- [Aim of the exercise]
Copy the stretch from "Towards St. Peterhofstatt, the" through "its ground floor." in the text on historic Zürich buildings, word for word.

#### Text passage ####

Towards St. Peterhofstatt, the remains of the Roman Thermae were discovered on occasion of archaeological excavations in 1983/84. The site is partially open to the public and illustrated by information boards, as well as replicas of some of the artefacts that were found at the site.

=== Haus zum Schwert ===
First mentioned in 1265, the Zürich knight Jakob Mülner handed over his residential tower zum Schwert (literally: sword tower) to the Fraumünster Abbey, and returned it as a fief. From the daughters of Gotfried II, in 1406 the complex came to Hans Brunner who set up an inn. Today, the former tower is an accommodation building and houses a shop at its ground floor.

=== Hotel Zum Storchen ===
The origin of the name "Zum Storchen" (literally: To the Stork) is unclear, but a local legend tells that the name comes from several of rare black storks that brooded on its roof long ago. In 1357, the building "Hus zum Storchen" (literally stork house) was mentioned for the first time in tax records of the city. About 100 years later, it was designated as a hostel, a tradition that lasted for several hundred years. In 1938 the medieval structure was rebuilt to house the present hotel, bar and restaurant. The building also serves as the guild house of the Zunft zur Schiffleuten, a medieval guild of the fishermen and boatmen, whose name is perhaps a reference to the ancient harbour at the Weinplatz square near the hotel.

== Literature ==
- Regine Abegg, Christine Barraud Wiener: Die Kunstdenkmäler des Kantons Zürich. Band II.II: Stadt Zürich. Wiese Verlag, Basel 2003. ISBN 978-3-906131-87-0.

#### Data records ####

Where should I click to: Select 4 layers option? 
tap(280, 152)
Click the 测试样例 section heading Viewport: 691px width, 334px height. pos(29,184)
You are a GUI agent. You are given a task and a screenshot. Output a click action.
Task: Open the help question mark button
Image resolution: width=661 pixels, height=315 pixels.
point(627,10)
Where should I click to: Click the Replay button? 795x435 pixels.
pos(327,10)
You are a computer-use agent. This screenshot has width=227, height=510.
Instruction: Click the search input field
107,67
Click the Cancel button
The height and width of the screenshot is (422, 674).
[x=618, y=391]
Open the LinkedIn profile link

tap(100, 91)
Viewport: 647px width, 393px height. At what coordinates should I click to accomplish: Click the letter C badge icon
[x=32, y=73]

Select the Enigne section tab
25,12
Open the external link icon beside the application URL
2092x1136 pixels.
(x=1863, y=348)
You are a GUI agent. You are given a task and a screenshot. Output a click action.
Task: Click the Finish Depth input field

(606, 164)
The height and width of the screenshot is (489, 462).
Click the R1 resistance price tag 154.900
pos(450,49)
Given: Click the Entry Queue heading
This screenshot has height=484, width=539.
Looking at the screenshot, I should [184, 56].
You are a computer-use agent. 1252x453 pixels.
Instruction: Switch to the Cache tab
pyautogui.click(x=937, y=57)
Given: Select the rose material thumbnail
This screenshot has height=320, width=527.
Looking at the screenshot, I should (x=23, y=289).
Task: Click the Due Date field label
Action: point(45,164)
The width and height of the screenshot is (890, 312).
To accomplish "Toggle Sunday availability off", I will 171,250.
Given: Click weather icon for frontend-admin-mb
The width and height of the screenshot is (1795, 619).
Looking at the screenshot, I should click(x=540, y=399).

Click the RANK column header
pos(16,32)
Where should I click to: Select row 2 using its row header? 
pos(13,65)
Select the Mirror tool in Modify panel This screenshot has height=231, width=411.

####

- [Expected output]
Towards St. Peterhofstatt, the remains of the Roman Thermae were discovered on occasion of archaeological excavations in 1983/84. The site is partially open to the public and illustrated by information boards, as well as replicas of some of the artefacts that were found at the site.

=== Haus zum Schwert ===
First mentioned in 1265, the Zürich knight Jakob Mülner handed over his residential tower zum Schwert (literally: sword tower) to the Fraumünster Abbey, and returned it as a fief. From the daughters of Gotfried II, in 1406 the complex came to Hans Brunner who set up an inn. Today, the former tower is an accommodation building and houses a shop at its ground floor.